> [READING TEXT]
==*==

FORCE MEASURING APPARATUS The present invention relates to apparatus for measuring an applied force.

A conventional gauge for measuring an applied force employs an arm to which the force is applied, a spring and a mechanical dial pointer to indicate the force. With such an analog display, measurements may typically be taken to an accuracy of only around 1 or 2 per cent of the full scale reading.

Gauges of this type are suitable for use in the laboratory, and may be used for measuring expansion and compression forces, as well as lateral forces in, for example, electrical relays or the starting torque of an electric motor.

If a more precise gauge is required, a more sensitive and hence more expensive mechanism must be used.

According to the present invention, there is provided apparatus for measuring an applied force, comprising a support, an arm to which the force to be measured is applied, the arm being movably mounted on the support, biasing means for urging the arm towards a predetermined normal position relative to the support, and an electronic displacement sensor for sensing displacement of the arm relative to the support, which displacement is indicative of the applied force.

==*==

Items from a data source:
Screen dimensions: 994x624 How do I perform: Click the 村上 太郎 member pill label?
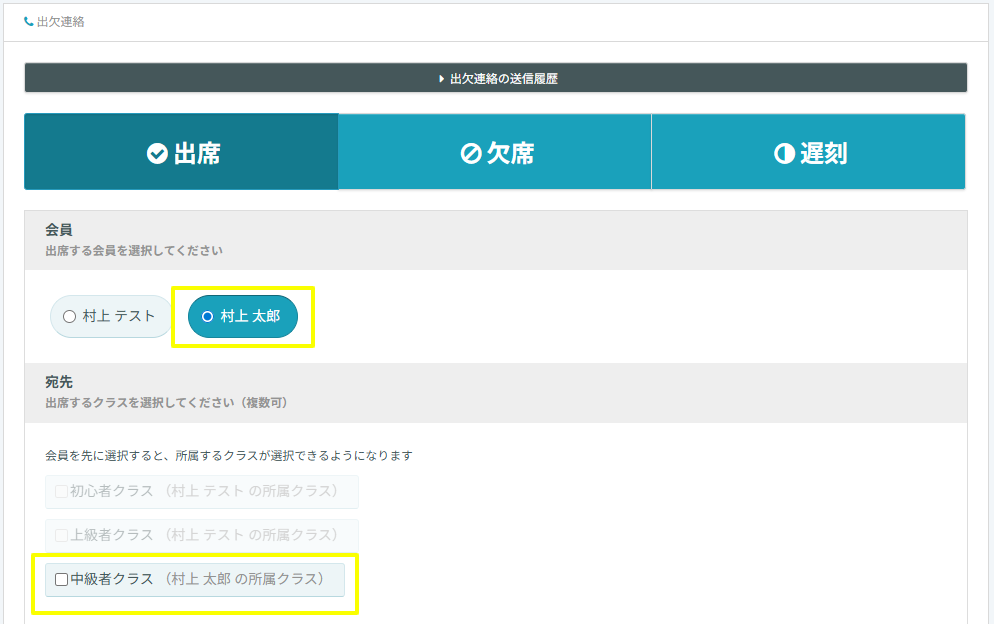coord(250,316)
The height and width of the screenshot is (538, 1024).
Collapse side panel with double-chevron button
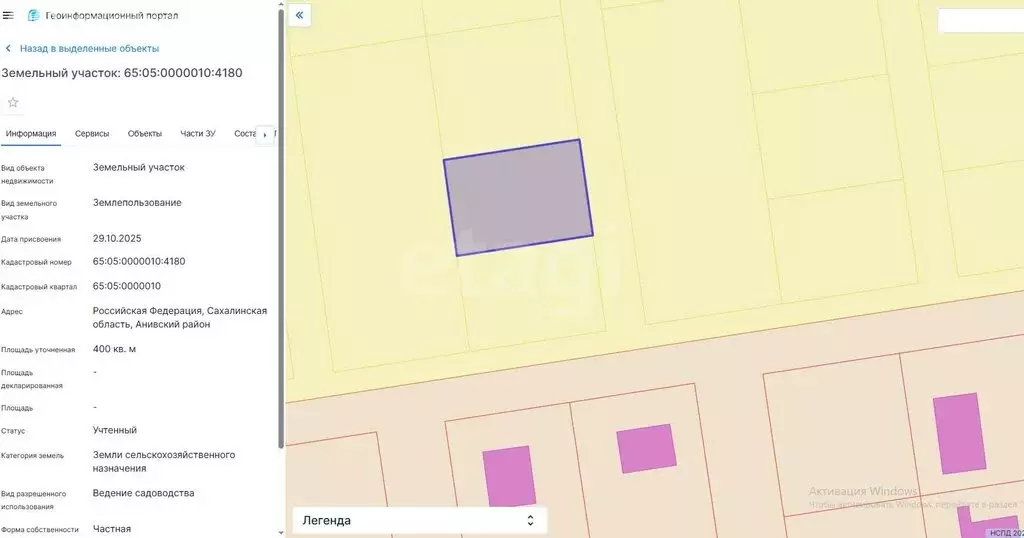click(x=300, y=15)
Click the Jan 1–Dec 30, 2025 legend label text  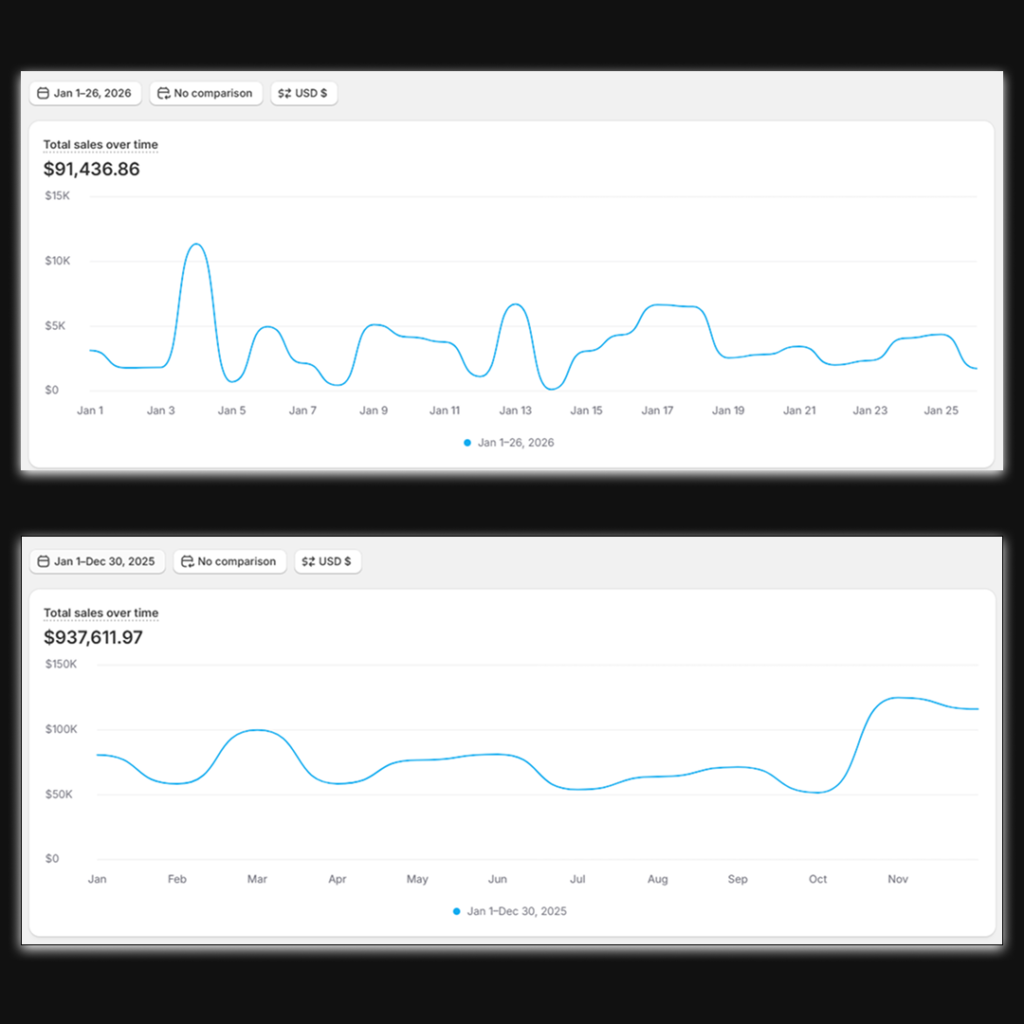coord(517,911)
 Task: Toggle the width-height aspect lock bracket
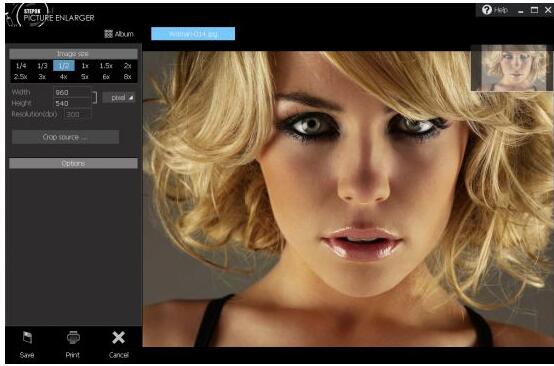94,98
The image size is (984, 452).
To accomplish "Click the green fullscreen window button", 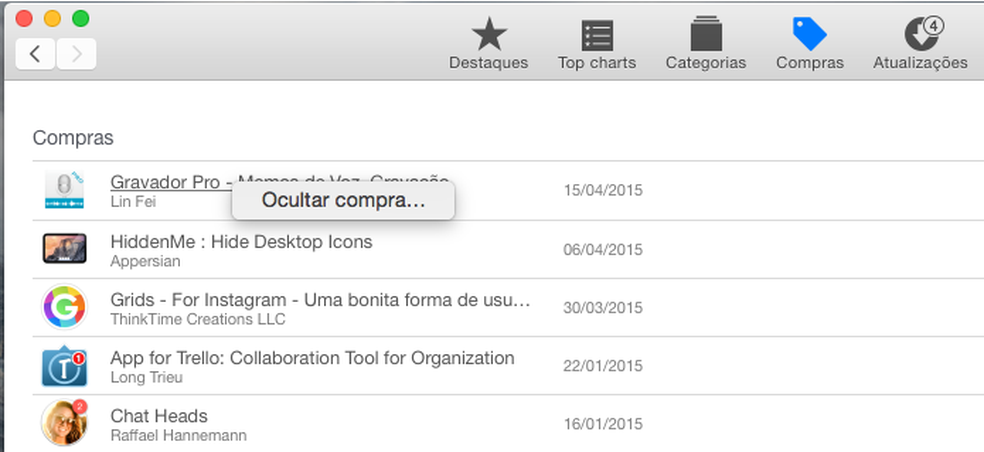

==*==

> [DIRECTIONS]
**A.** In the force measuring apparatus text, rename "support" as "base" wherever it occurs in everything from "Gauges of this" down to "the applied force.", and write out that stretch in full.
**B.** Go on with the text about the force measuring apparatus, starting after its last sentence.

> [EXERCISE RESPONSES]
**A.**
Gauges of this type are suitable for use in the laboratory, and may be used for measuring expansion and compression forces, as well as lateral forces in, for example, electrical relays or the starting torque of an electric motor.

If a more precise gauge is required, a more sensitive and hence more expensive mechanism must be used.

According to the present invention, there is provided apparatus for measuring an applied force, comprising a base, an arm to which the force to be measured is applied, the arm being movably mounted on the base, biasing means for urging the arm towards a predetermined normal position relative to the base, and an electronic displacement sensor for sensing displacement of the arm relative to the base, which displacement is indicative of the applied force.

**B.**
With such an apparatus, the precision depends to a large extent on the resolution of the displacement sensor. By using a sensitive displacement sensor, highly accurate measurements can be taken. The output from the sensor is in the form of an electrical signal, which can be interpreted and displayed as a precise digital reading.

Preferably the arm is mounted for lateral deflection, or alternatively for longitudinal deflection.

Preferably the displacement sensor includes a track or ladder arrangement of capacitive strips and a detector for sensing movement of the strips relative to the detector. One part of the displacement sensor can be coupled to the arm, and the other part fixed relative to the support. Displacement sensors of this type can resolve to an accuracy of hundredths of a millimetre, enabling a more precise measurement to be taken than with the mechanical type gauge discussed hereinbefore.

Capacitance-ladder displacement sensors are known from their use in digital-style calipers. In these calipers, the ladder of capacitance strips is attached to a fixed caliper jaw, and the capacitance detector is attached to a slidable jaw. This direct coupling achieves a resolutioon to 0. O1Itrn. However, such accuracy using a relatively cheap sensor has not been achieved hitherto in force gauges. The present invention provides an apparatus that takes advantage of the accuracy of the type of displacement sensors commonly used in digital calipers.

Another desirable feature is a calibrator for enabling the amount of coupling between the arm and the displacement sensor to be adjusted.

This enables a greater variance in the characteristics of springs used as the biasing means to be tolerated without compromising the precision of the instrument.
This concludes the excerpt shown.